* Requirement
Word for word, restate the lines from the start of the data down to the line with "Medieval Gardening (267, 1597)", both included.

*** Available data Section Begins ***

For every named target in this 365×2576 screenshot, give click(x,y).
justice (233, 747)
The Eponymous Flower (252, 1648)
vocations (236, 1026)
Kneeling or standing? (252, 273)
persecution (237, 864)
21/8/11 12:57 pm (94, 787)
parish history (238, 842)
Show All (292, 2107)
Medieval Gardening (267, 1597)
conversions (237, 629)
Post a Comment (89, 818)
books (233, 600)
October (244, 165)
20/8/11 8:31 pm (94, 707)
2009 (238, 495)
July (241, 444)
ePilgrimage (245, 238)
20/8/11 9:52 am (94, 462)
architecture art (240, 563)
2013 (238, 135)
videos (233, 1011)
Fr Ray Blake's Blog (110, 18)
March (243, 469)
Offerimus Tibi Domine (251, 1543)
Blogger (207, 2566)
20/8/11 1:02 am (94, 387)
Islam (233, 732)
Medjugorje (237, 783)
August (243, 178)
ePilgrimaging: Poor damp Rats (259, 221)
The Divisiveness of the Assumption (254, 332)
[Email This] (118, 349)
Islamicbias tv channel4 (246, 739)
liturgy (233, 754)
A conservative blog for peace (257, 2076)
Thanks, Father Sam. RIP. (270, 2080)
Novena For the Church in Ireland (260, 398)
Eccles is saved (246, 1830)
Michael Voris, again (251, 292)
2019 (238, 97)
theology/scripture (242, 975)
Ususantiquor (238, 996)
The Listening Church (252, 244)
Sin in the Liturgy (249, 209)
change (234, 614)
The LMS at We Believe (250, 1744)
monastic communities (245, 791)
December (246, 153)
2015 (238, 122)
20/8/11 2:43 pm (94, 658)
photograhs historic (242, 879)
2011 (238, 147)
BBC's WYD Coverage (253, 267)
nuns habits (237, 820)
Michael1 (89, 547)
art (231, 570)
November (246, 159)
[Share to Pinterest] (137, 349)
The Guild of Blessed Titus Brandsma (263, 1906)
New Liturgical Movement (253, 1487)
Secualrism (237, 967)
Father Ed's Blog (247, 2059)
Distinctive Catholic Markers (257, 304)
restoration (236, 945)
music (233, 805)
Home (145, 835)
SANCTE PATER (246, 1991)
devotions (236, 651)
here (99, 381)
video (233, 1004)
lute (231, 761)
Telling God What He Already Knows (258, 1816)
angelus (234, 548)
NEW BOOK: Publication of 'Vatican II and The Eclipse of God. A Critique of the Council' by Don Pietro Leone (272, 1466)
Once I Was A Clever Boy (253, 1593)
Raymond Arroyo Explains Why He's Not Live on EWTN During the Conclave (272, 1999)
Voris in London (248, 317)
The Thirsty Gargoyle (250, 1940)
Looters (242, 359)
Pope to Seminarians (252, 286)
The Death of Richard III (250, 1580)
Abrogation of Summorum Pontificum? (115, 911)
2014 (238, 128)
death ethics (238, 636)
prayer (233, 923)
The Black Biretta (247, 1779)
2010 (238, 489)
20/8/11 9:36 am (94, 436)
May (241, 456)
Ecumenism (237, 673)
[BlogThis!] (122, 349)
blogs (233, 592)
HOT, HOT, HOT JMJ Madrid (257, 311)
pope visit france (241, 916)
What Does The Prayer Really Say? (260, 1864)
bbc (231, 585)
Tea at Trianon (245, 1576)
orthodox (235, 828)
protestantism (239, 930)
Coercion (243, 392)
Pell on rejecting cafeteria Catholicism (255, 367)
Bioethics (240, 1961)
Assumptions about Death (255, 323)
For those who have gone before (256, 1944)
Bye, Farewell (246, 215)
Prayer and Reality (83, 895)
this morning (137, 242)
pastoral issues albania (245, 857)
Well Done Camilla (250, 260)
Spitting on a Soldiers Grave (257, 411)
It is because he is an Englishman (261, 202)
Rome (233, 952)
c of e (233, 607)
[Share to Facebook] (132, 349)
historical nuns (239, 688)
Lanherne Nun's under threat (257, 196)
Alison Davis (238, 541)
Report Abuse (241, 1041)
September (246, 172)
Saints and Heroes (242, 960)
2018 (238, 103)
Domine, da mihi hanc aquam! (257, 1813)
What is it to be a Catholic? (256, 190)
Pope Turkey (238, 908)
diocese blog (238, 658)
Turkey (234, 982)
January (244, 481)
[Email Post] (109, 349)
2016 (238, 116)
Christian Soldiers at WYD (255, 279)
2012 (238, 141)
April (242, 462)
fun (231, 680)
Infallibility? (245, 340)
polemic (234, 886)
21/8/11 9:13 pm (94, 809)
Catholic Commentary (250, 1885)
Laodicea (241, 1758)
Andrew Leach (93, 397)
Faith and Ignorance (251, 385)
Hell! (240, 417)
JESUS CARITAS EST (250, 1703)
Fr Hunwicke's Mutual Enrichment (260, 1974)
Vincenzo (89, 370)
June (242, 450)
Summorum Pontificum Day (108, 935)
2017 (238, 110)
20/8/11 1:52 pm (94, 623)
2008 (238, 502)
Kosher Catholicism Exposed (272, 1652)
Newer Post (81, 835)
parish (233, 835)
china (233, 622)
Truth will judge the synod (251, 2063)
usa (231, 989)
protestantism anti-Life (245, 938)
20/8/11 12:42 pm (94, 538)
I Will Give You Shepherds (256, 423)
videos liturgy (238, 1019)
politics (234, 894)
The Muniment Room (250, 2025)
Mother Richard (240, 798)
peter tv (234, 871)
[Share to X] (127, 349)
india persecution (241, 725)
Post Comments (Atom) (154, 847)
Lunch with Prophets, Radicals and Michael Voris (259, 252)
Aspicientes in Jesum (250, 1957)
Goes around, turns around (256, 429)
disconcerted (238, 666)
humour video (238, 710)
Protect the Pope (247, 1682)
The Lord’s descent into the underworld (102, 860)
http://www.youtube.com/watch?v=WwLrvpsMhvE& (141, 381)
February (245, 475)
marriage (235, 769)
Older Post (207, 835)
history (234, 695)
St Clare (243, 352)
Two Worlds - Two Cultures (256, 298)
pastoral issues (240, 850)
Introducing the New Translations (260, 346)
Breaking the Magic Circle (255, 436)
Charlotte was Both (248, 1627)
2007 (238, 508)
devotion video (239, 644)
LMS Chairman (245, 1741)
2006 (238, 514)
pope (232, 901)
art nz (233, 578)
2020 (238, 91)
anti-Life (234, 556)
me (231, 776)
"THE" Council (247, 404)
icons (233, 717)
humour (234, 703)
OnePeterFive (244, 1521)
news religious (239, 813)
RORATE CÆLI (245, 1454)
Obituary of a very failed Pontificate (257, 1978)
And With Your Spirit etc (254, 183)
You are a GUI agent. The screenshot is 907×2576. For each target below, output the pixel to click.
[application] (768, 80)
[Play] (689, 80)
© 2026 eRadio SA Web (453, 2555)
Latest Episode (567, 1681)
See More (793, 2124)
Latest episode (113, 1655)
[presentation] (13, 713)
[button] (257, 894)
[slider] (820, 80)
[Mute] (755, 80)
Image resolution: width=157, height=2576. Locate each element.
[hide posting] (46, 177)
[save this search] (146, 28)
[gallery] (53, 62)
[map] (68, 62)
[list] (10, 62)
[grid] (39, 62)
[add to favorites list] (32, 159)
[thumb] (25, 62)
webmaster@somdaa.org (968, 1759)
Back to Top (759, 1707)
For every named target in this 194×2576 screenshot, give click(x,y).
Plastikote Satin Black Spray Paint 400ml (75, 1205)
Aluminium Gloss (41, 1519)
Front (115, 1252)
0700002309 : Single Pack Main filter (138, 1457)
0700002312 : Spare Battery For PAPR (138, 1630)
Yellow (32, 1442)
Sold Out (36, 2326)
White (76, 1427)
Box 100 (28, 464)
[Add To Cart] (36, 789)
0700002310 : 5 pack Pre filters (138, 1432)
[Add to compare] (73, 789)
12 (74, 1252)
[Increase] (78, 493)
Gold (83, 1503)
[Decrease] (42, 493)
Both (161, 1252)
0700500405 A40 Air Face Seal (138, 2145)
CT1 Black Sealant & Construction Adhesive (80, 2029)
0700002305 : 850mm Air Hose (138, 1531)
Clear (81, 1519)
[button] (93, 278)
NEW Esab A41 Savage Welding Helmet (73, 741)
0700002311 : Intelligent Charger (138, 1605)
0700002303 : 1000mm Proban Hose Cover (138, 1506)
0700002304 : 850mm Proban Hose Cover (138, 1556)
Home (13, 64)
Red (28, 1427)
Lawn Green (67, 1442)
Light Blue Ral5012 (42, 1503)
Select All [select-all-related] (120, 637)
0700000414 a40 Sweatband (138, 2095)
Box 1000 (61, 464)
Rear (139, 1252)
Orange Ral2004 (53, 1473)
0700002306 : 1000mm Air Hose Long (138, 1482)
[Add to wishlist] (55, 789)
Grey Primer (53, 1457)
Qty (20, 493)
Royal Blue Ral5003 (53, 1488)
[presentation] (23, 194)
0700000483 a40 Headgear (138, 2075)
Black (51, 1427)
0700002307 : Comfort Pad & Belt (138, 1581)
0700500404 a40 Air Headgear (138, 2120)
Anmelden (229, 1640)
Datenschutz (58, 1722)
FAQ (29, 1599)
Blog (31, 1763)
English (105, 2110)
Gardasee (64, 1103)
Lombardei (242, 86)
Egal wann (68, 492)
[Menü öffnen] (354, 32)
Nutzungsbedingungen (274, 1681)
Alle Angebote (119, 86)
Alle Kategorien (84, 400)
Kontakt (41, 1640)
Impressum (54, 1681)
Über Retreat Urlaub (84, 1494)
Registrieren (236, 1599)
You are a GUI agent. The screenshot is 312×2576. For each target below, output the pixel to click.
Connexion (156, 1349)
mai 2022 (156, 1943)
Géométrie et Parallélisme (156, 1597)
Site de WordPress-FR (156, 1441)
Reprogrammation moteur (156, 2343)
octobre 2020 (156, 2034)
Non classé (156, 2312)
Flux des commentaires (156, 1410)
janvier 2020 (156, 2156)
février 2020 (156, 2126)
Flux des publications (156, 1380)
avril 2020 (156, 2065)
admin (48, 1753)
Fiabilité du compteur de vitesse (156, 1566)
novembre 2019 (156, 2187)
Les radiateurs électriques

*** Available data Section Ends ***

* Task result
For every named target in this 365×2576 screenshot, give click(x,y).
justice (233, 747)
The Eponymous Flower (252, 1648)
vocations (236, 1026)
Kneeling or standing? (252, 273)
persecution (237, 864)
21/8/11 12:57 pm (94, 787)
parish history (238, 842)
Show All (292, 2107)
Medieval Gardening (267, 1597)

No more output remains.